A tentativa foi mais um fracasso para o currículo dos Jacobitas. O exército fora derrotado na batalha de Culloden pelo exército oposto de nove mil homens e Carlos teve de fugir para a França e depois para a Itália para não ser morto. No final dessa batalha, todas as esperanças do grupo foram destruídas e trazer os Stuart de volto ao trono, era impossível. Mas, apesar da perda, um item marcou a quase revolução. O casaco usado por Carlos durante todo esse processo, um tartã com gola e mangas de veludo clássico, causou uma revolução fashion.


(Foto: Reprodução / Imagens do casaco de tartã usado por Carlos Stuart no Levantes Jacobitas. A peça tem 272 anos e está exposta no Museu Nacional da Escócia, no centro de Edimburgo. No canto direito, retrato pintado de Stuart).

Depois da perda total dos Jacobitas e do exílio de Carlos, o rei baniu o uso do xadrez por quase 100 anos, o que rendeu um status cult, afinal, usar o que é proibido é muito mais interessante. O tartã só foi restabelecido tempos depois, após o romancista Sir Walter Scott recriar de forma romântica as batalhas do Levantes Jacobitas, os clãs e a essência cultural escocesa no livro “Waverley”. Scott era favorável a causa liderada por Carlos Stuart, apesar de saber que era uma rebelião que já nascia morta. A forma como o autor desenvolveu o romance histórico reacendeu a alma nacionalista, e a aristocracia inglesa em um ato irônico, passou a se apropriar da estampa novamente.

O ponto marcante para a liberação do tartã, segundo historiadores, foi a visita do rei George IV a Edimburgo, convidado por Walter Scott, na qual ele vestiu um kilt. Durante a viagem a capital da Escócia, foi pintado usando o traje nacional escocês, influenciando para o retorno da peça e cravando firmemente o xadrez na história.

 
(À esquerda e no centro, os atores escoceses Alan Cumming e Sean Connery usando kilt. À direita, retrato do rei Goerge IV em visita à Escócia | Foto: Reprodução)

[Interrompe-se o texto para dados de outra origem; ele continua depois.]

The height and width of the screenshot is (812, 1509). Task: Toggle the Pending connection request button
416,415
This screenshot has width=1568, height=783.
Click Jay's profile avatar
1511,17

Séculos passaram, a mitologia mesclada ao marketing gerou uma estampa atemporal e incrivelmente vendável.  Antes feito de lã à mão e nobre, hoje a máquina printa e populariza. O que também é interessante, pois democratiza a estampa europeia para todo o tipo de pessoa, idade e gênero.

O xadrez foi peça central em movimentos sonoros e sociais, como o movimento punk nos anos 1970 que utilizou de forma cômica, ridicularizando os costumes tradicionais e patriarcais da cultura inglesa. Nos anos 1990, o movimento grunge utiliza de forma desleixada e suja a estampa. As bandas de garagem com uma sonoridade bastante crua formada por jovens, fez o hard rock e as calças de couro da década anterior, repensar sua estética.

(Foto: Reprodução / A estampa xadrez nos anos 70′ usada de forma cômica pelos punks para ridicularizar os costumes britânicos.)

(Foto: Reprodução / A estampa nas peças em flanela.)

E essa é a importância do tartã, permear movimentos culturais diferentes, mantendo uma estética própria, mas plural. E aí, o que você tem de xadrez no armário? Vale mantinha, cachecol, casaco, camisa e cueca.